# Deal on 5/8" rubber mats?



## natisha (Jan 11, 2011)

You need to look at them. Gym mats are usually not solid compressed rubber like horse mats. I think gym mats are some sort of material over something else.
Did that make any sense at all?


----------



## horselovinguy (Oct 1, 2013)

Gym mats are soft normally and a human walking on them sinks in. NO idea of what the inside material is like or if it is dangerous if consumed since horses have this habit of destroying by tasting things...
Real old style gym mats had horsehair inside and they had ties to keep it from shifting.

As natisha made mention they are *not* hard compressed rubber like a stall mat, but made to absorb a concussion like a body hitting it in gymnastics.

As a interim mat they _might_ work, but the surface material is so soft I think the hooves, shod or not, would rip it in no time....
Unless they are free and you have the ability to dispose of them at not cost...
Me, I would pass...

_jmo..._


----------



## Acadianartist (Apr 21, 2015)

While they were used in a gym, they are made for horse stalls according to the seller. But she says 40$ is the best they can do. I think I can get 3/4 inch mats for that price or not much more. Doesn't seem like that great a deal.


----------



## Dreamcatcher Arabians (Nov 14, 2010)

I can buy brand new 3/4", 4' X 6', stall mats for $39.99 at TSC. I would pass on used ones for $40.


----------



## Acadianartist (Apr 21, 2015)

Dreamcatcher Arabians said:


> I can buy brand new 3/4", 4' X 6', stall mats for $39.99 at TSC. I would pass on used ones for $40.

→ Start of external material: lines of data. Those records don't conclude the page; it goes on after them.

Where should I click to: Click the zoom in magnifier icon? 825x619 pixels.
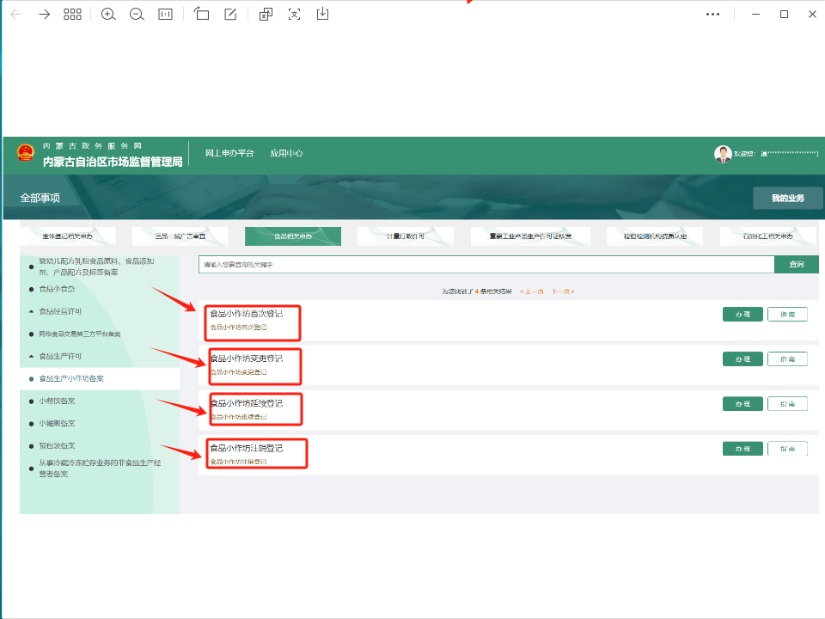point(108,15)
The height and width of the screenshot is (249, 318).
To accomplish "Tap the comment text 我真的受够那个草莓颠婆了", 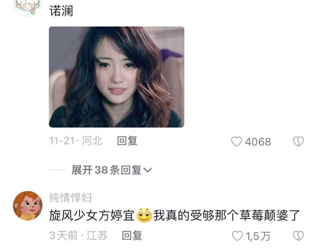I will (x=227, y=215).
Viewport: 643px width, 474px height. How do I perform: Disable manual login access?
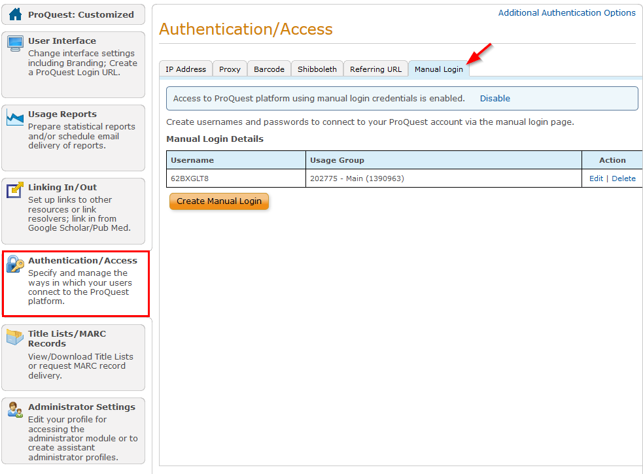495,98
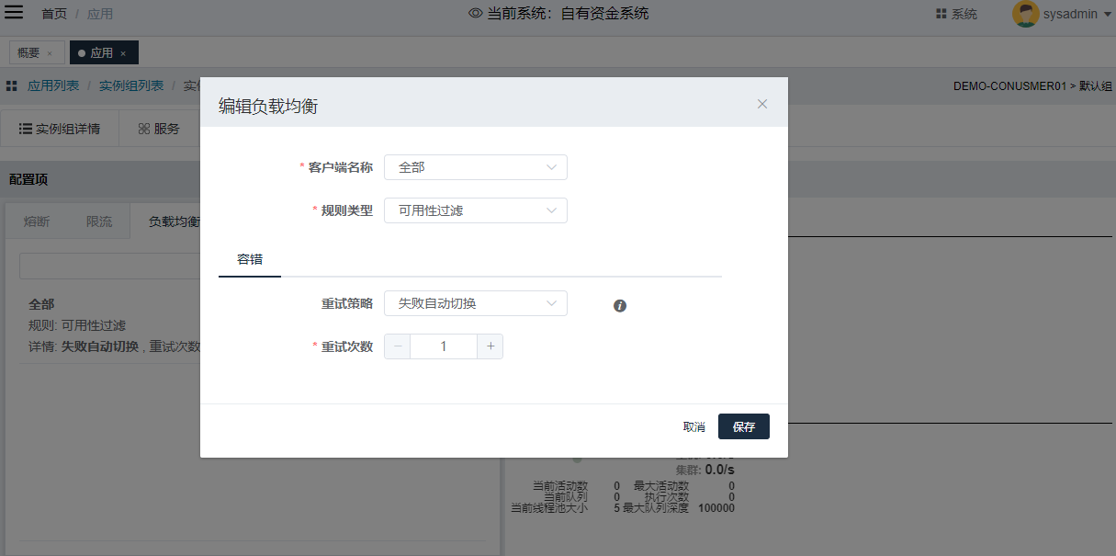Increase 重试次数 with plus button
1116x556 pixels.
[490, 346]
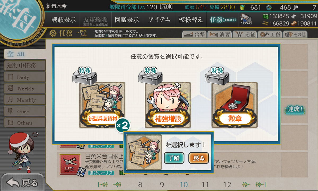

Yeah, that's what I'm thinking... I may have to pay a little more with the tax, but I'll be getting something new, not trying to make do with potentially sub-par materials. Thanks for the advice all!


----------



## Shosadlbrd (Nov 3, 2013)

And TSC sometimes runs a sale on the mats for $5 off per mat. I got all of mine when they were running one of those deals.


----------



## DeanChandler (Feb 9, 2011)

Likely the mats they are describing are EVA mats which are foam and not suitable for horses unless it is a rubber blended EVA (very rare to find I highly doubt it). I would go with new stall mats. You can get them for around the same price.


----------